Nibs are carefully weighed out in exact proportions to begin the grinding process in a ‘melanger’, the stainless steel drum has a granite base that turns against two granite rollers to crush and refine the particles, sometimes for many hours or even days. Sugar is gradually added once all the beans are ground into ‘cocoa liquor’, along with a little cacao butter for smoother texture and mouth feel. By the end of the grinding, a secondary process known as ‘conching’ is also taking place – the particles are gently heated by the grinding and motion, and this dispels any remaining bitterness and grassy flavours, to bring out the richness of the chocolate.

Next the batch must be tempered to have the right consistency, and to form glossy bars with a snap when broken – despite the difficulties in our high temperatures and humidity, it can be done! The newly tempered chocolate must be immediately poured into moulds, and allowed to set. Later they will be wrapped and labelled.

Coffee is roasted in a similar way in our roaster, and the beans chopped into coarse chunks for addition to our Coffee Bars, with a drop of organic coffee oil.

Coarse salt from various salt-pans (St John, BVI or Anguilla) may be sprinkled into the moulds for Sea-salt bars.

Almost all of our packaging is paper based and recyclable, or made from recycled materials, and we hope to continually improve upon this.

The history of Chocolate goes back 4000 years to the Ancient Maya and Incas, as rich and mysterious as the taste pure criollo and trinitario beans still evoke. Chocolate bars have been around for 170 years – but are constantly being refined and adapted to our palates, and the current tree-to-bar and bean-to-bar movements, along with technical innovations that make production on the cacao-estate possible despite the climate needed to grow the beans, can take your senses to places you never imagined.

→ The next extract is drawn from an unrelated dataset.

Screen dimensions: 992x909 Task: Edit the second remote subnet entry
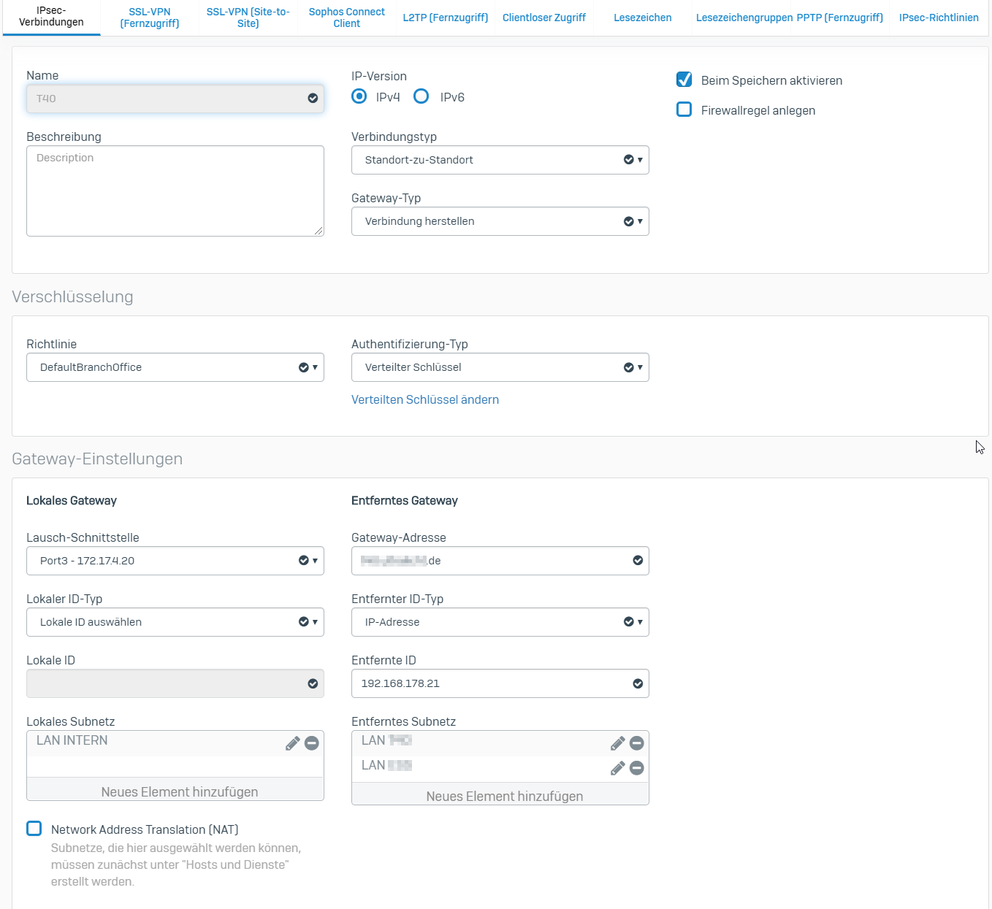point(617,768)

We aim to make a fine chocolate representative of St Croix, of the Virgin Islands, and of the best ingredients the Caribbean has to offer!

Our bars have distinct notes in the roasted spectrum, toasty and a touch of smoky, and in the earthy spectrum with a hint of molasses. You may detect a fruity flavour, perhaps passionfruit or orange peel, a taster even mentioned dried banana, or a nutty sensation. We’d like your opinion so please review our Facebook page!

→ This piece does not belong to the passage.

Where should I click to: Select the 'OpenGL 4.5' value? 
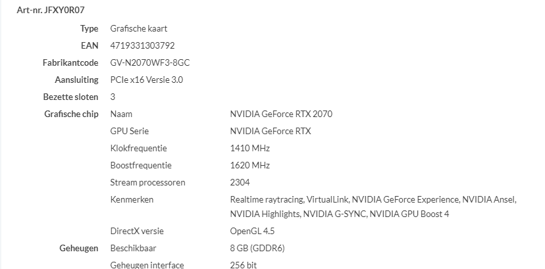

Coffee, which we source from organic Haitian and Dominican Republic Fairtrade farms as available, is roasted in our Behmor roaster for our own use, for the chocolate bars, and for you – we can roast to order, roast your own coffee, and grind if requested. All roasted coffee is fresh within the previous few days, or done to order the same day. We can order green coffee (or cacao) beans for you as well.

Other Items

Candied Ginger Peanuts, and Peanuts with Sea Salt

We are currently roasting US red-skin peanuts in our roaster too – and they are available plain, with Sea Salt, or Candied with Ginger (in the style of the popular street-snack from the island of Grenada). 

The roasted peanuts are also ground in our melanger to make smooth peanut butter that is really tasty, with sea-salt, and no other ingredients!